From your post I'd say you have a set of concepts regarding aluminum in marine applications that may not be as informed as you may wish to become? On other hand, perhaps my ideas and beliefs are not well founded and you can help me learn about other facts of welded aluminum boats that I currently hold true?
Anodes, zinc or the much newer and more widely used marine aluminum alloys; are meant to be sacrificial. That is; "to get chewed up"!! They're there to be the sacrifice into salt water of metal molecules taken off with stray current (normal to all powered vessels) and to substitute their own mass in place of the metal of the hull!!
ABYC, and Lloyds' standards for vessel electrical design don't provide for insulation or isolation from the hull of electrical energy; BOTH standards expect the hull's DC/neg. and AC/neutral to be bonded, intentionally, to the hull in order to guide, control, conduct the stray currents to the hull metal- which will then exit the hull THROUGH the sacrificial anodes (of any alloy) to the water.

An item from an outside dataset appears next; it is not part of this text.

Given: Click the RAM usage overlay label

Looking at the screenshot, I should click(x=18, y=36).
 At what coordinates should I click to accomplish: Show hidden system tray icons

So, isolating the engine and electrical system isn't an accepted method of dealing with stray current- that I'm aware?
Next, the idea of coating the hull with an epoxy compound? bedded in GRP fiber mesh? Unless the epoxy you propose to use has the same thermal expansion co-efficient (?) the hull-to-epoxy bond will not last long- the hull will expand and contract at alloy rates- even high solids epoxy may (don't know from personal experience) not have the matching rate- therefore the so-called protective bond of the plastic sheathing will become the source of destruction of your hull.
Especially questionable IMO, is the idea of using glass fiber cloth in the film's matrix? This implies rigidity that I don't believe will adhere long to the hull?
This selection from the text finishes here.